───── Records for this exercise ─────

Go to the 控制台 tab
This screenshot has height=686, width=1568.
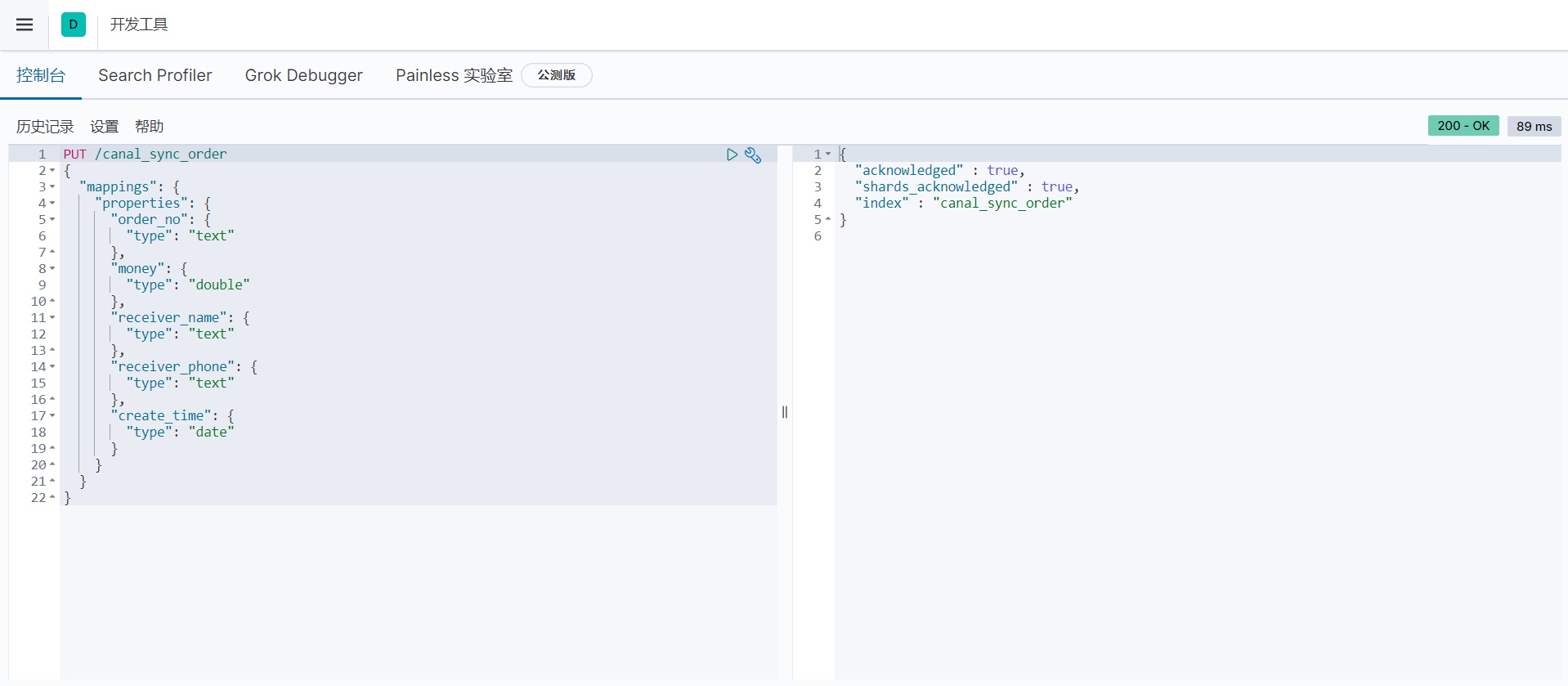(40, 75)

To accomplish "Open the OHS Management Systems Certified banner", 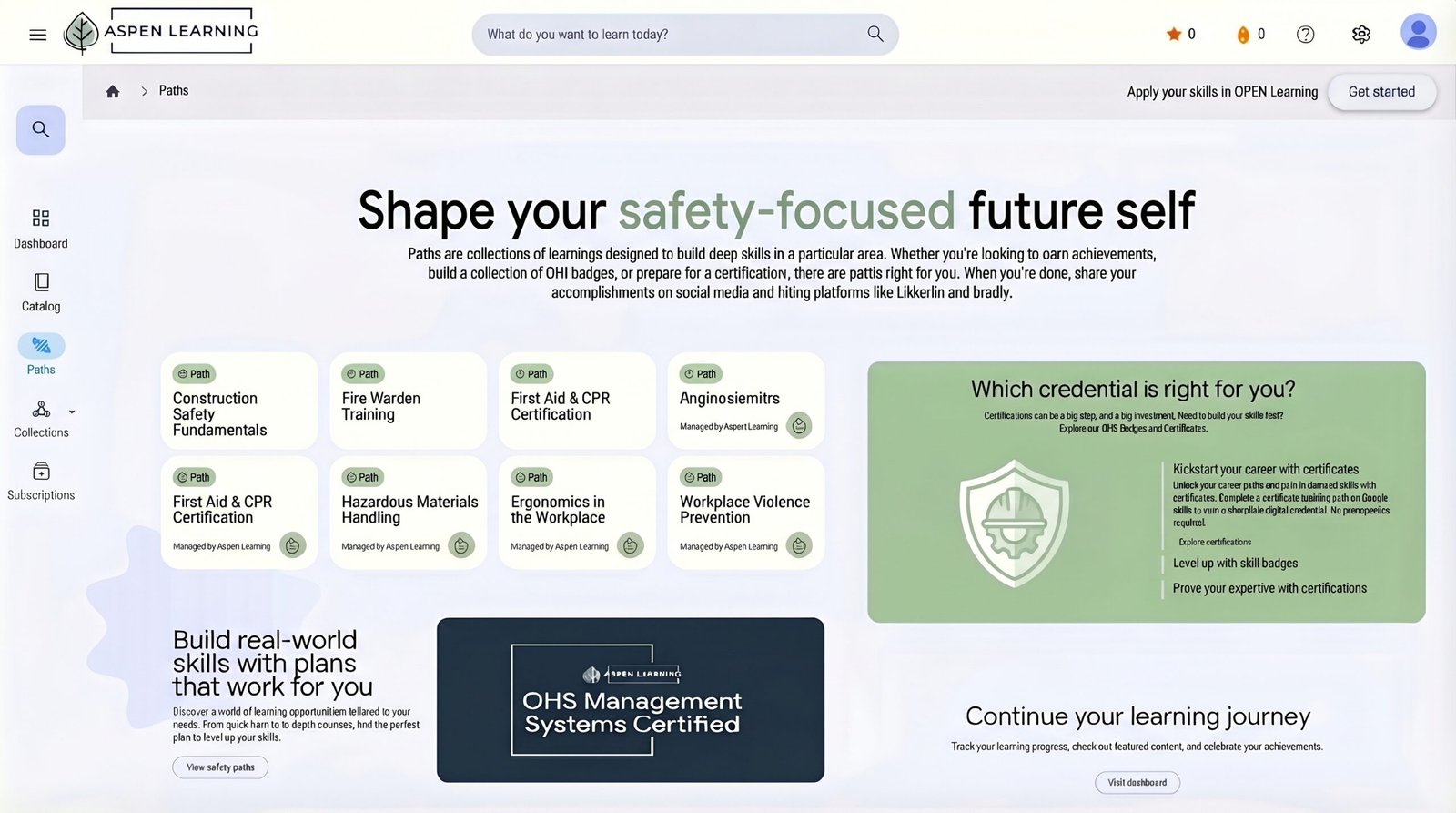I will [x=631, y=700].
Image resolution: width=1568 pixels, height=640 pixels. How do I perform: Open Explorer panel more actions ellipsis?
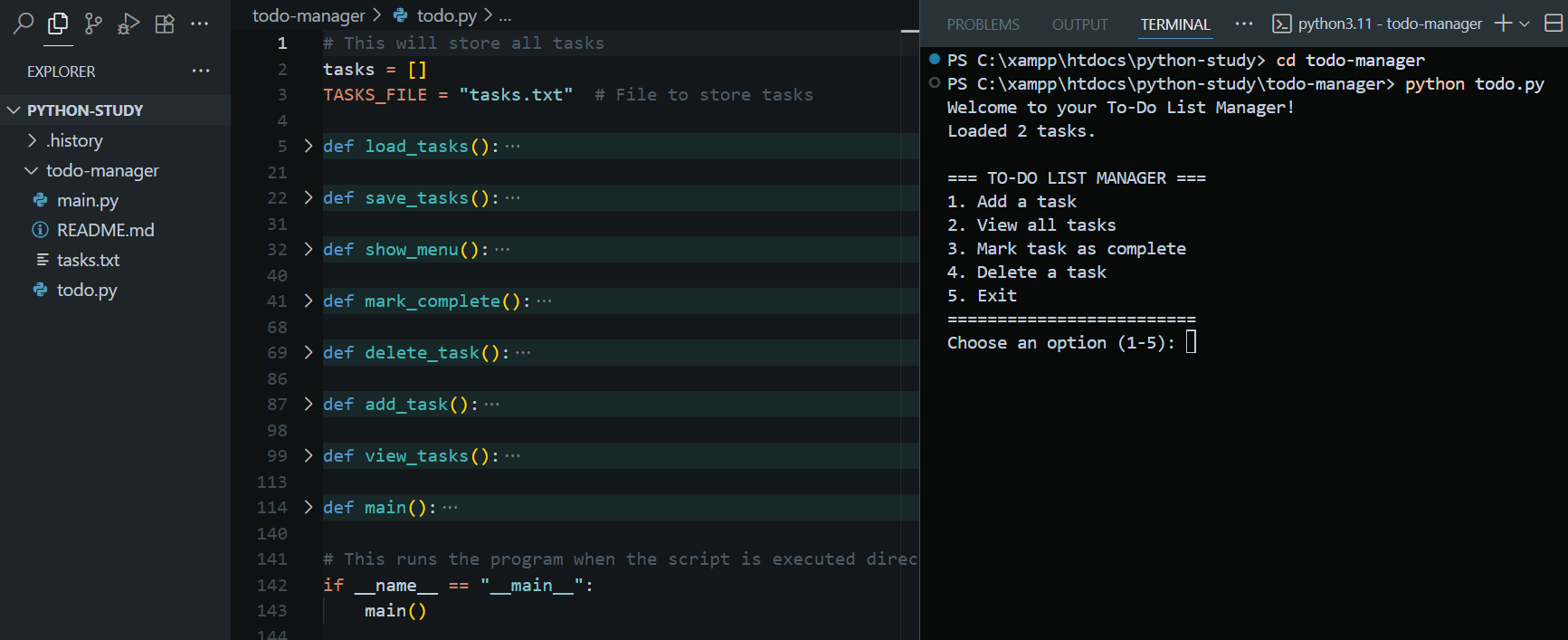(x=201, y=71)
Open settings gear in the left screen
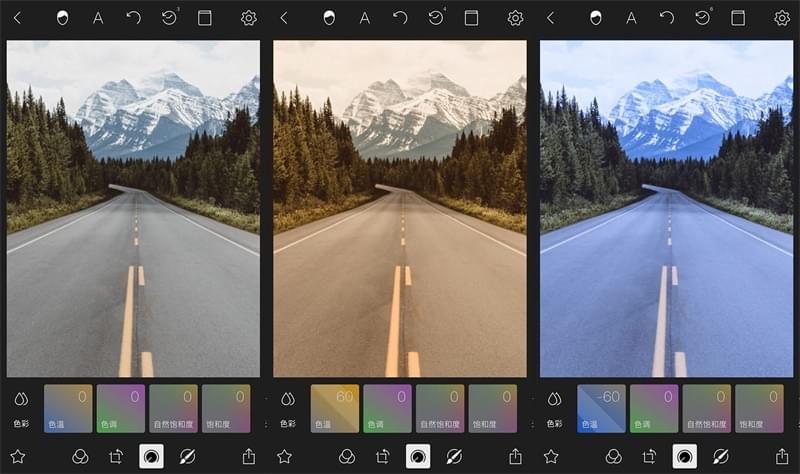800x474 pixels. (x=249, y=18)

─────

▸ **Task to carry out**
Quote the entries from the line with "Image resolution: width=1568" through the end of the entries, leaving out the pictures.

▸ **Full solution**
Image resolution: width=1568 pixels, height=640 pixels. How do I perform: Open Explorer panel more actions ellipsis?
(x=201, y=71)
Open settings gear in the left screen
800x474 pixels. (x=249, y=18)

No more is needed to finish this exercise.